Rosenbaum’s shorter blog in the Commonwealth Fund focuses on three takeaway messages from Judge Boasberg’s ruling, including that it holds that “Medicaid’s transformation extended to all poor Americans the same rights that had previously been conferred only to certain subgroups. And, as such, they are entitled to the same safeguards, including protection against the arbitrary loss of coverage.” As she explains, a contested aspect of the debate surrounding the Affordable Care Act (ACA)’s Medicaid expansion population has been “that these individuals are somehow less worthy — and less deserving of program protections — than traditional populations.”
A second blog in the Commonwealth Fund discusses what Medicaid work requirements could mean for American Indians, Alaska Natives, and the Indian Health Service. Rosenbaum explains the special Medicaid protections applicable to American Indians and Alaska Natives that the administration is in danger of ignoring. These protections are traceable to treaty obligations and were created in recognition of these indigenous peoples’ unique health vulnerabilities.
Earlier in the week that the Kentucky decision was announced, Rosenbaum’s arguments against Medicaid work requirements ran in an op-ed article in the Wall Street Journal. “Medicaid work requirements are wrong, for three reasons. First, they are unnecessary. Second, they risk beneficiary health with virtually no gains. Third, they violate the both the letter and spirit of the Social Security Act,” Rosenbaum wrote, and the opinion piece (which is accessible only to WSJ subscribers) explained her reasoning in more detail. A companion piece by Robert Kaestner, a professor at the University of Illinois Institute of Government and Public Affairs and in the department of economics at the University of Illinois at Chicago, argued in favor of work requirements.
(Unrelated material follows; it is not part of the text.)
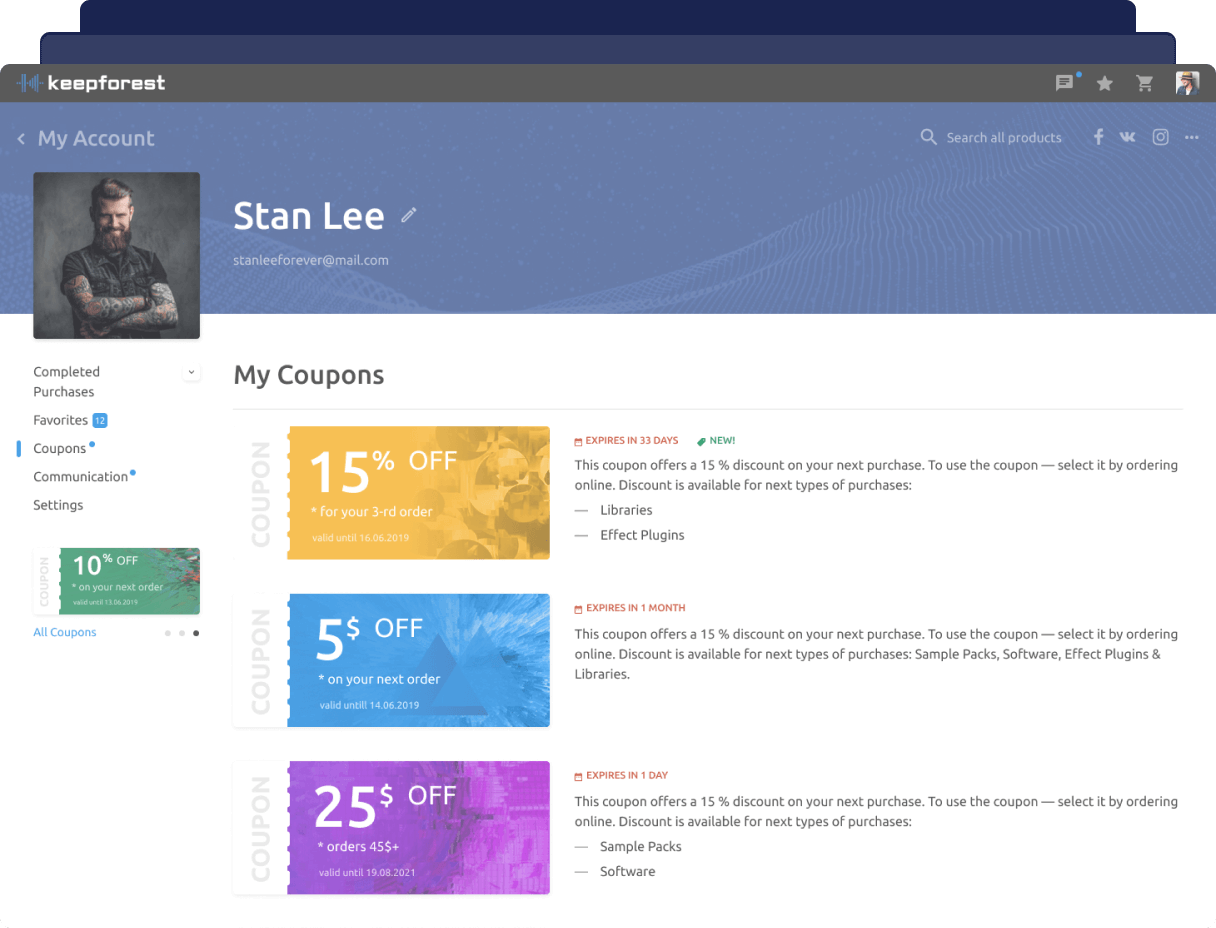The width and height of the screenshot is (1216, 928).
Task: Open the Facebook social icon
Action: point(1098,137)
After Judge Boasberg’s decision was made, Vox asked Rosenbaum to comment on the threat by Kentucky Governor Matt Bevin to end Medicaid expansion if the courts block the state from putting work requirements in place. “If he tries to end coverage, there will be massive political backlash and much litigation under various theories to slow him down,” Rosenbaum said. Adding that there are “lots of potential legal arguments, beginning with the fact that they would need to redetermine eligibility under traditional rules for every single enrollee.”
Finally, in Axios, Rosenbaum commented on how Justice Anthony Kennedy’s decision to retire from the Supreme Court may impact Medicaid as a whole. As the piece pointed out, many conservative lawyers and judges say private entities, such as health care providers, should not be able to sue over Medicaid’s coverage decision. If that view ultimately prevails, states could make much bigger cuts without the threat of a lawsuit.
Justice Kennedy “was willing to leave the courthouse doors open in Medicaid cases, whereas the conservative majority is willing to shut it — I mean, really slam it," Rosenbaum said. She pointed out that Kennedy dissented from a 1990 ruling that said providers could sue over their payment rates, and he subsequently voted to narrow their ability to sue. The court never closed the door entirely on the ability of private entities to sue over Medicaid coverage, despite a push to do so from conservatives like Justice Clarence Thomas and the late Antonin Scalia.
If the right to sue goes away, “it's certainly possible that a state would start hacking away at its [Medicaid] program. There would be no deterrence at all,” Rosenbaum said.